L'alimentation, un « médicament épigénétique » pour la santé et la longévité, étude

L'alimentation, un « médicament épigénétique » pour la santé et la longévité, étude

Bien manger, c'est aussi « parler » à notre ADN, le diriger vers un travail visant à assurer un avenir sain et durable. En effet, certains aliments contiennent des molécules capables de moduler les mécanismes qui régulent l'expression des gènes, influençant les processus de vieillissement et la prévention des maladies chroniques. C'est ce que suggère une étude dirigée par Sofia Pavanello, professeur au Département des sciences cardio-thoraciques-vasculaires et de santé publique de l'Université de Padoue, publiée dans « Advances in Nutrition ». Les auteurs ont rassemblé et analysé systématiquement plus de 100 études expérimentales et cliniques démontrant comment les composés bioactifs d'origine alimentaire – notamment les polyphénols, les isothiocyanates, les folates, les catéchines et la curcumine – sont capables de moduler l'activité des ADN méthyltransférases (Dnmt), des enzymes qui contrôlent l'activation ou la désactivation des gènes, influençant ainsi la réponse de l'organisme aux facteurs environnementaux. stress, inflammation et vieillissement.
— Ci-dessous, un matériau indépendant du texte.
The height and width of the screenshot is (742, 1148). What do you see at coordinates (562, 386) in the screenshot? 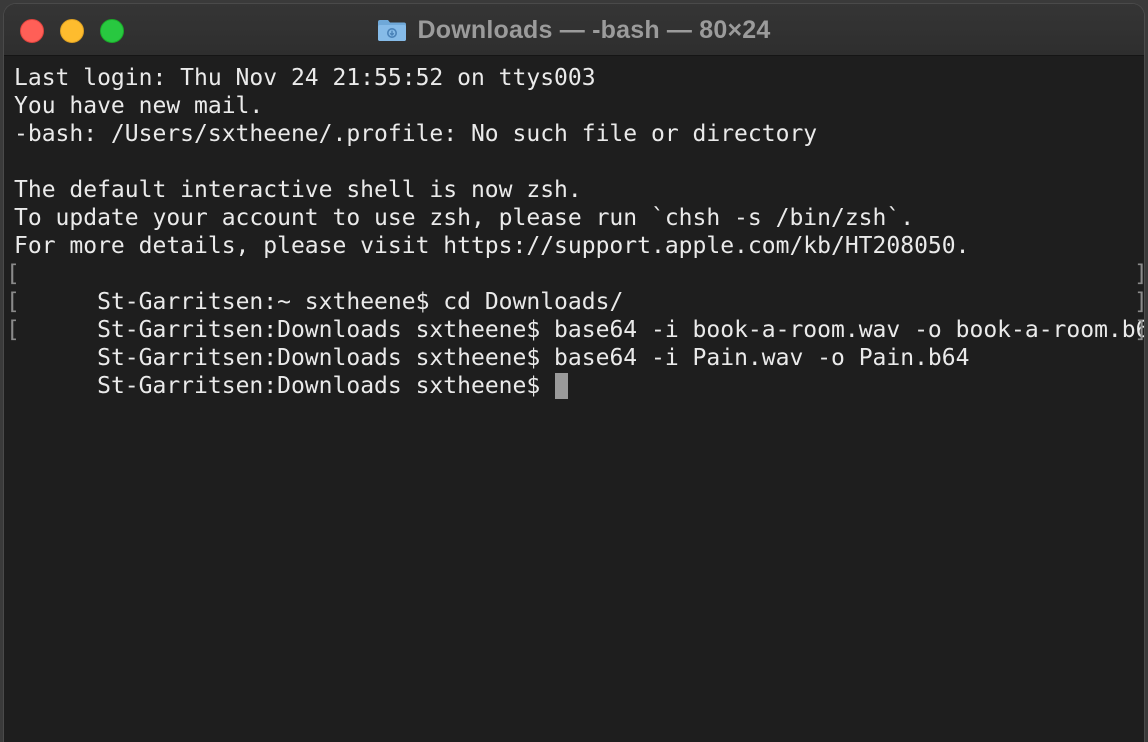
I see `text-cursor` at bounding box center [562, 386].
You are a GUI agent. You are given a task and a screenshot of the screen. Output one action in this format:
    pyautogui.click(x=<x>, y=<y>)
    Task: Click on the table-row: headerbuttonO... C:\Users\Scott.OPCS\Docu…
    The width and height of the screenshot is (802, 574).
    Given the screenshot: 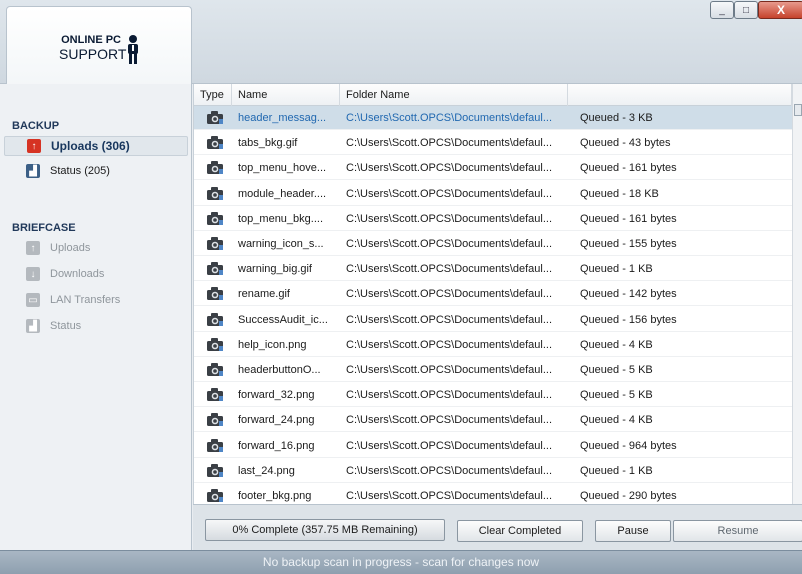 What is the action you would take?
    pyautogui.click(x=493, y=370)
    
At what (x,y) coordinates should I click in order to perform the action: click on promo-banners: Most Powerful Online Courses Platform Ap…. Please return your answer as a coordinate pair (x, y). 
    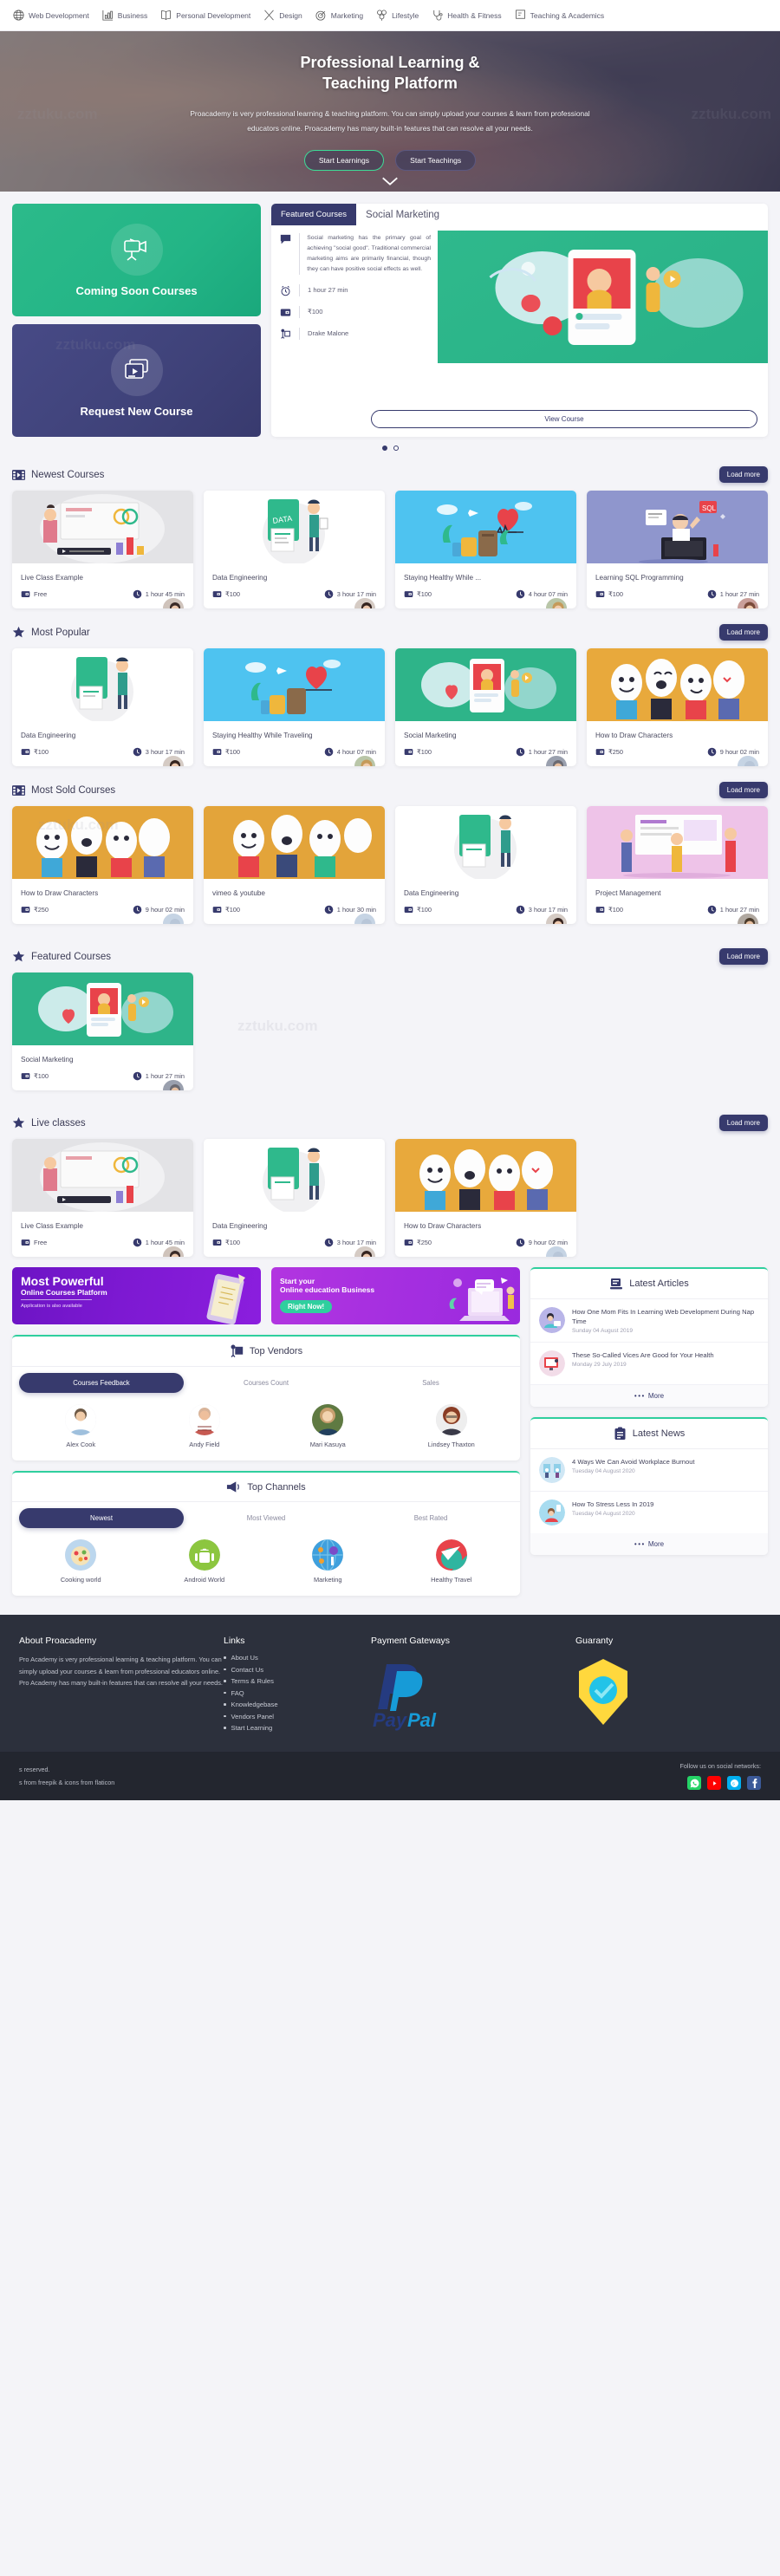
    Looking at the image, I should click on (266, 1296).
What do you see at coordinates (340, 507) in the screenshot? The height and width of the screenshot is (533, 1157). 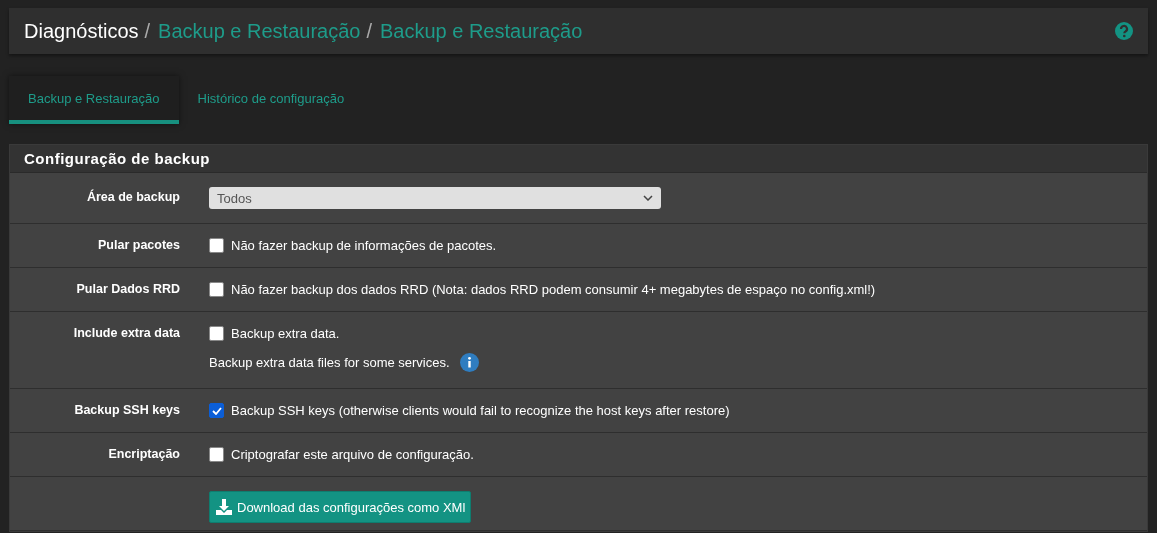 I see `download-button: Download das configurações como XMl` at bounding box center [340, 507].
« Nous avons voulu clarifier rigoureusement quels aliments et quels principes actifs peuvent agir comme de véritables interrupteurs épigénétiques naturels – explique Pavanello – L'objectif est de comprendre comment le régime peut être utilisé » comme un « médicament épigénétique » visant à « prévenir ou ralentir les processus biologiques qui conduisent au vieillissement et aux maladies chroniques, ouvrant la voie à une nutrition scientifique de plus en plus personnalisée et fondée sur des preuves ». Les travaux confirment que de nombreux composés naturels présents dans les aliments courants – comme le thé vert, le brocoli, le curcuma, le vin rouge ou le soja – peuvent reprogrammer l'expression des gènes grâce à des modifications épigénétiques réversibles. Cette régulation fine de l’activité de l’ADN peut contribuer à réduire l’inflammation, à améliorer les défenses antioxydantes et à maintenir un âge biologique jeune.

La recherche fait partie du projet Epifood du BioAgingLab de l'Université de Padoue, dirigé par Pavanello, qui vise à développer des stratégies nutriépigénétiques pour la longévité et la santé dans des environnements extrêmes, y compris spatiaux. Les connaissances collectées – soulignées par l'UniPd – pourraient également contribuer au programme Asi Space Food, visant à créer des aliments fonctionnels pour les astronautes, capables de lutter contre le stress oxydatif, l'inflammation et le vieillissement.